TEKST >>

******

BLOGOWE WIEŚCI

BLOGOWE WIEŚCI





W Klanie Burzy

Klan Burzy znów stracił lidera przez nieszczęśliwy wypadek, zabierając ze sobą dodatkową dwójkę kotów podczas ataku lisów. Przywództwo objął Króliczy Nos, któremu Piaszczysta Zamieć oddał swoje ówczesne stanowisko, na zastępcę klanu wybrana natomiast została Przepiórczy Puch. Wiele kotów przyjęło informację w trudny sposób, szczególnie Płomienny Ryk, który tamtego feralnego dnia stracił kotkę, którą uważał za matkę

W Klanie Klifu

Plotki w Klanie Klifu mimo upływu czasu wciąż się rozprzestrzeniają. Srokoszowa Gwiazda stracił zaufanie części swoich wojowników, którzy oskarżają go o zbrodnie przeciwko Klanowi Gwiazdy i bycie powodem rzekomego gniewu przodków. Złość i strach podsycane są przez Judaszowcowy Pocałunek, głoszącego słowo Gwiezdnych, i Czereśniową Gałązkę, która jako pierwsza uznała przywódcę za powód wszystkich spotykających Klan Klifu katastrof. Srokoszowa Gwiazda - być może ze strachu przed dojściem Judaszowca do władzy - zakazał wybierania nowych radnych, skupiając całą władzę w swoich łapach. Dodatkowo w okolicy Złotych Kłosów pojawili się budujący coś Dwunożni, którzy swoimi hałasami odstraszają zwierzynę.

******

MATERIAŁ ŹRÓDŁOWY >>
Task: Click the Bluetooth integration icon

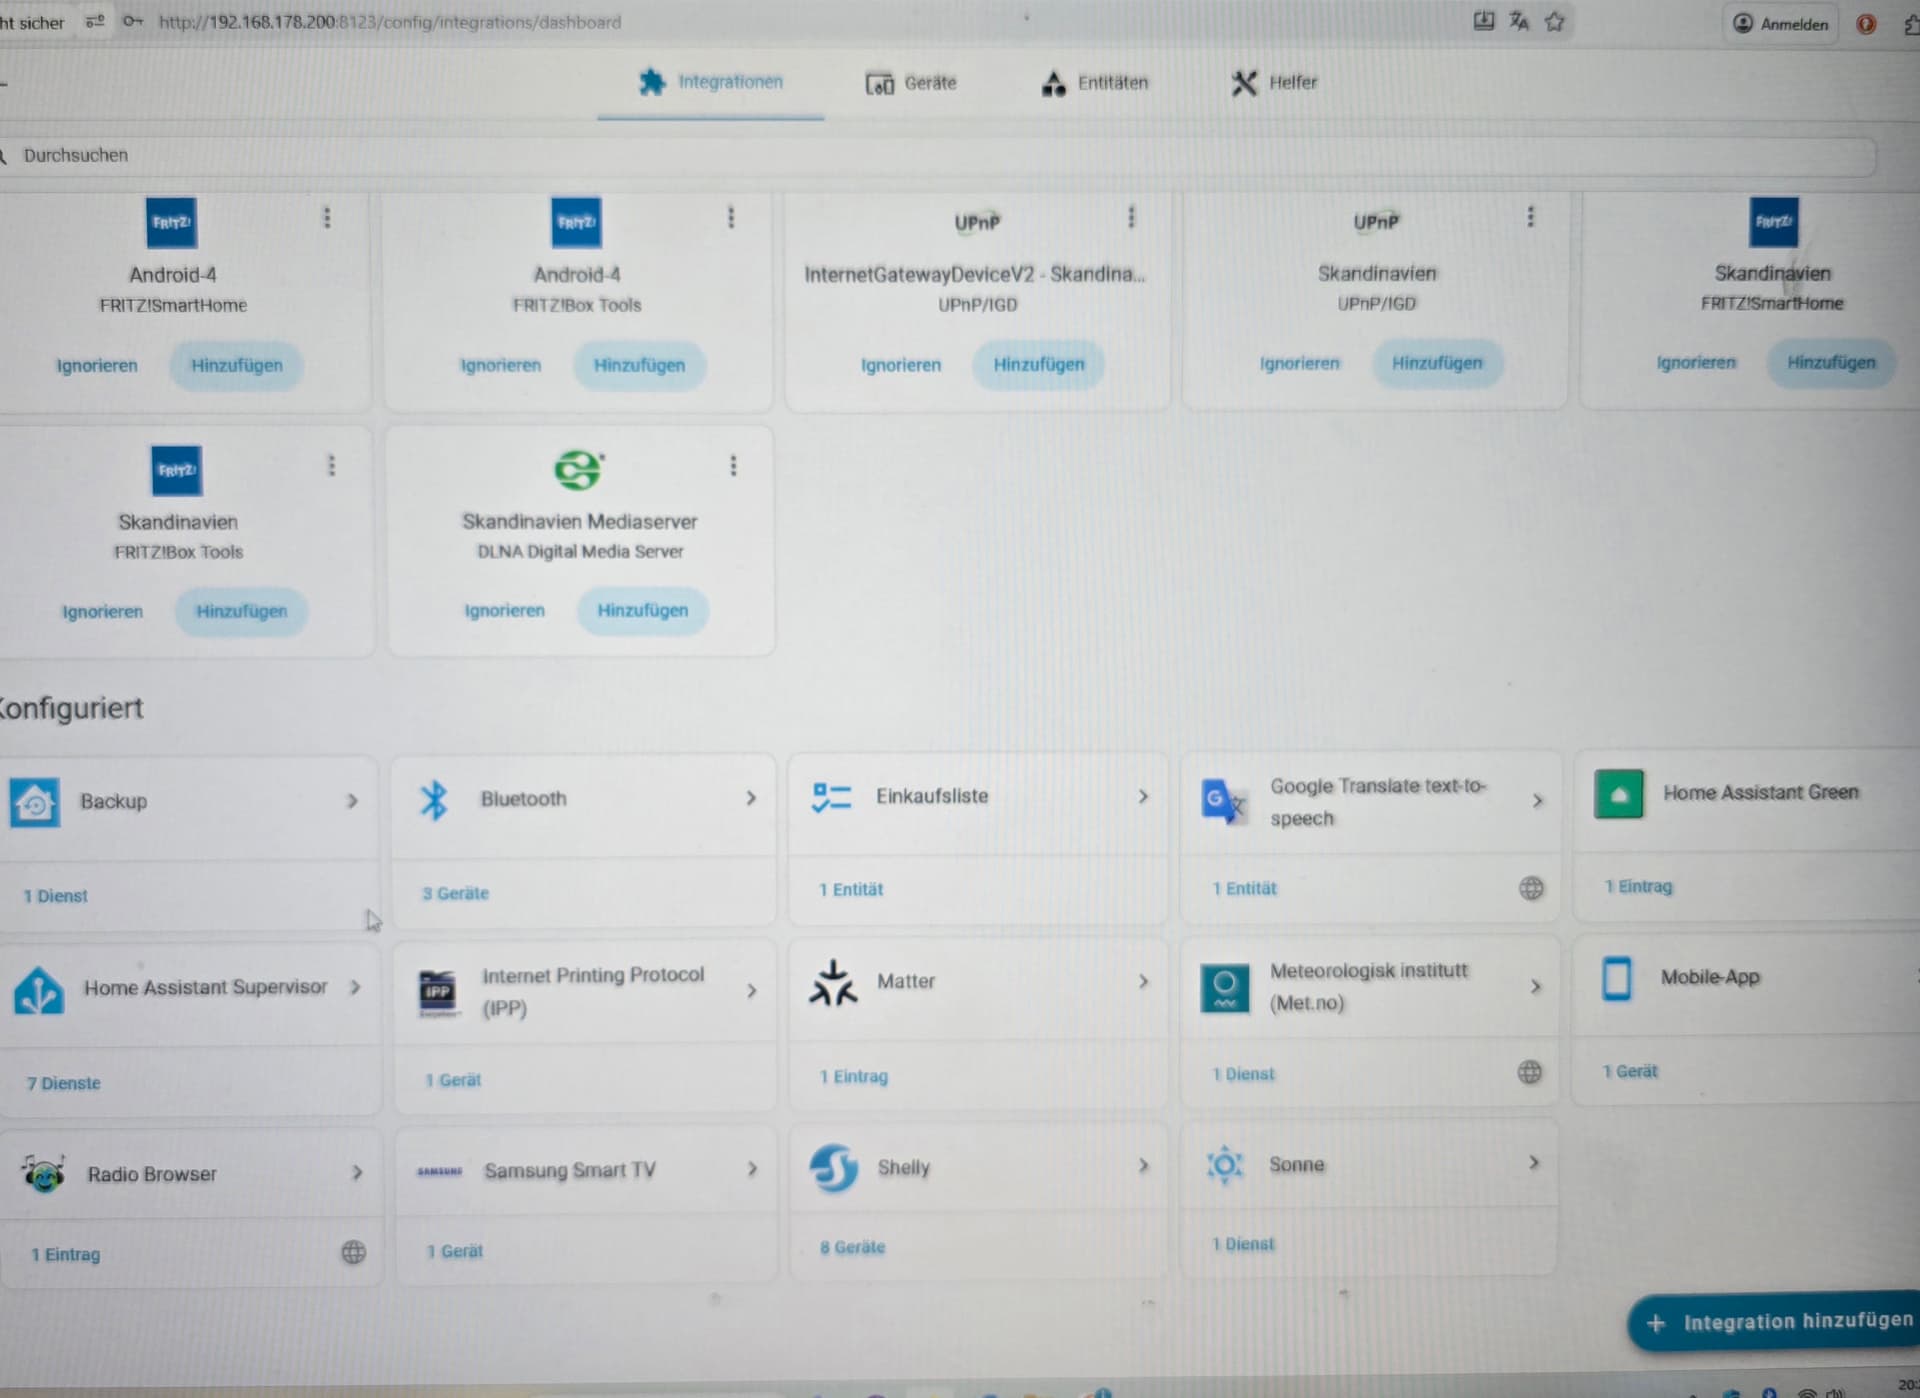Action: (434, 800)
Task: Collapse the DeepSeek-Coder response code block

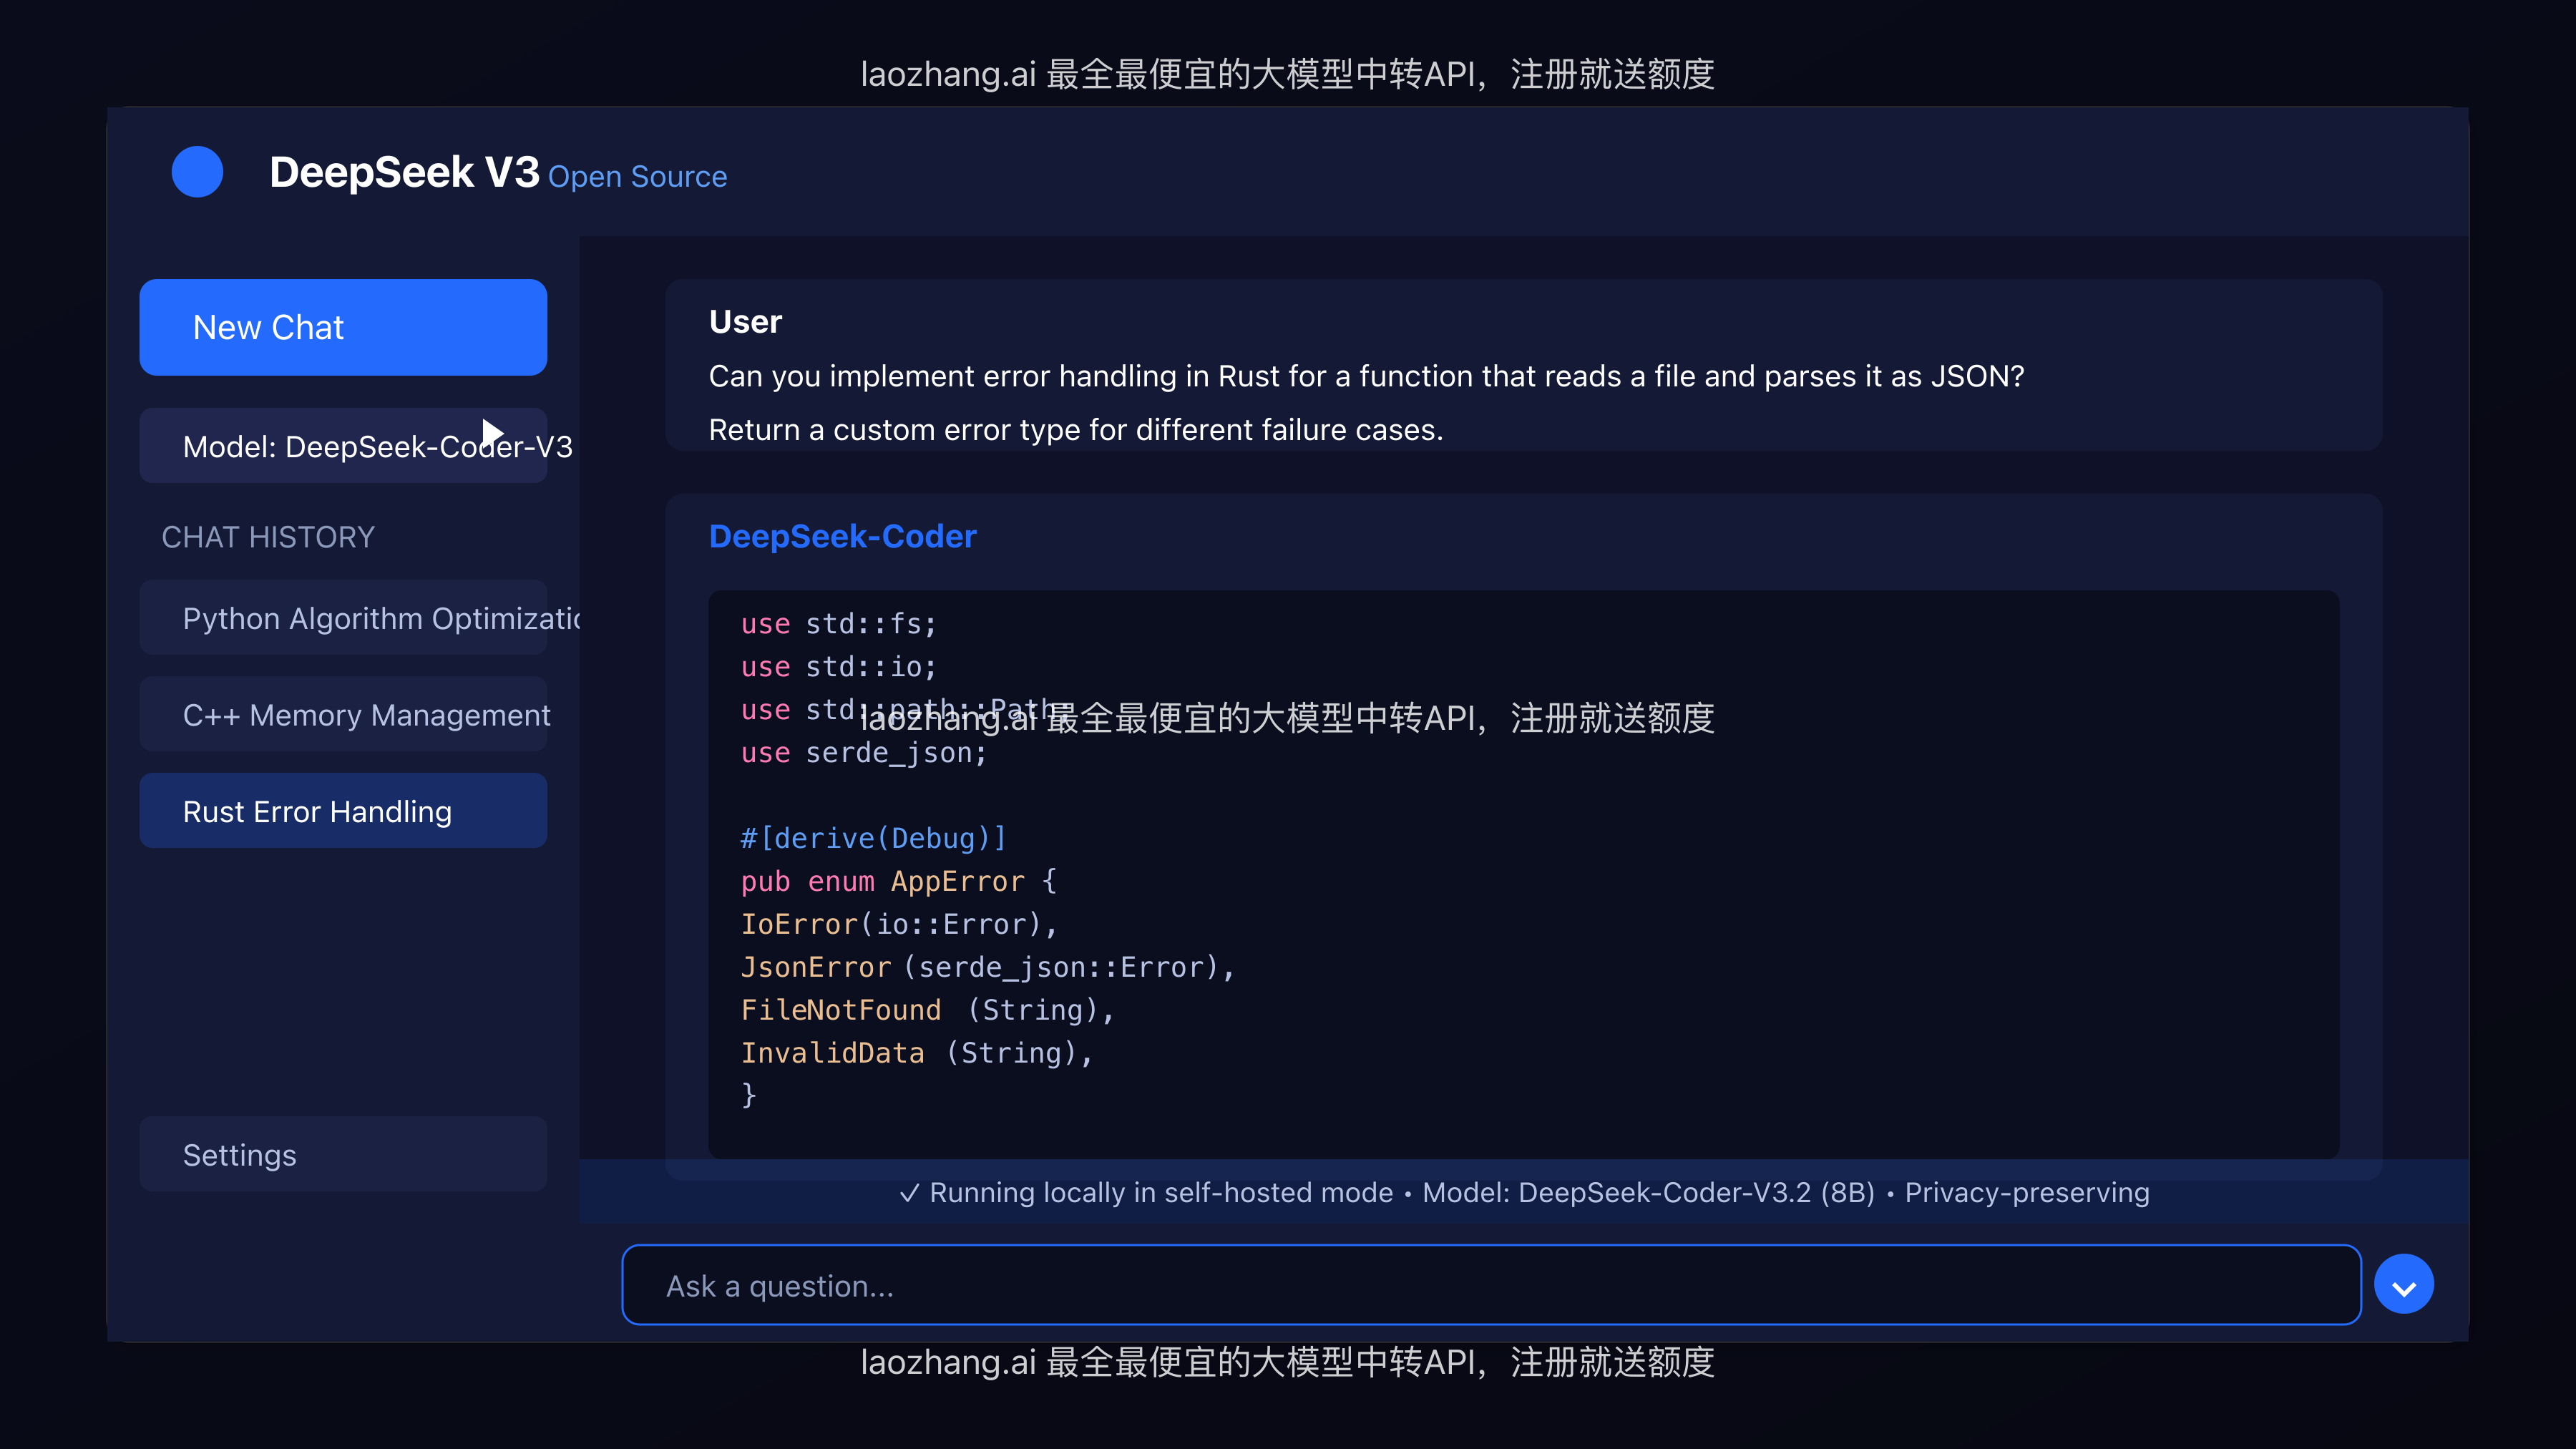Action: click(2404, 1284)
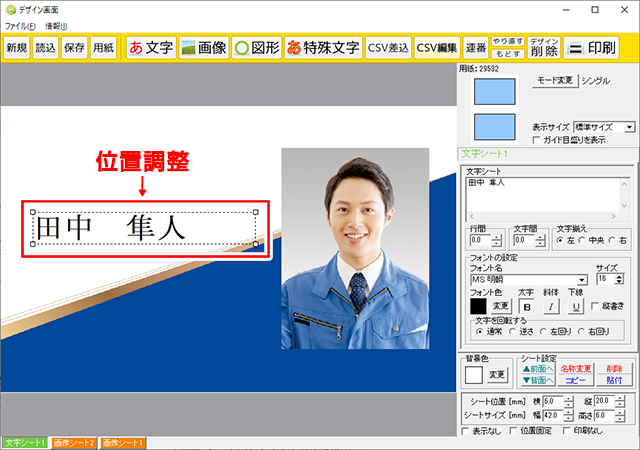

******

ZADANIA >>
1. Kto według tekstu o klanach został zastępcą Klanu Burzy?
2. Dopisz dalszy ciąg tekstu o klanach, zaczynając od miejsca, w którym się kończy.

ODPOWIEDZI >>
1. Przepiórczy Puch.

2.
W Klanie Nocy

doszło do ataku na książęta, podczas którego Sterletowa Łapa utracił jedną z kończyn. Od tamtej pory między samotnikami a Klanem Nocy, trwa zawzięta walka. Zgodnie z zeznaniami przesłuchiwanych kotów, atakujący ich klan samotnicy nie są zwykłymi włóczęgami, a zorganizowaną grupą, która za cel obrała sobie sam ród władców. Wojownicy dzień w dzień wyruszają na nieznane tereny, przeszukując je z nadzieją znalezienia wskazówek, które doprowadzą ich do swych przeciwników. Spieniona Gwiazda, która władzę objęła po swej niedawno zmarłej matce, pracuje ciężko każdego wschodu słońca, wraz z zastępczyniami analizując dostarczane im wieści z granicy.
Niestety, w ostatnich spotkaniach uczestniczyć mogła jedynie jedna z jej zastępczyń - Mandarynkowe Pióro, która tymczasowo przejęła obowiązki po swej siostrze, aktualnie zajmującej się odchowaniem kociąt zrodzonych z sojuszu Klanu Nocy oraz Klanu Wilka.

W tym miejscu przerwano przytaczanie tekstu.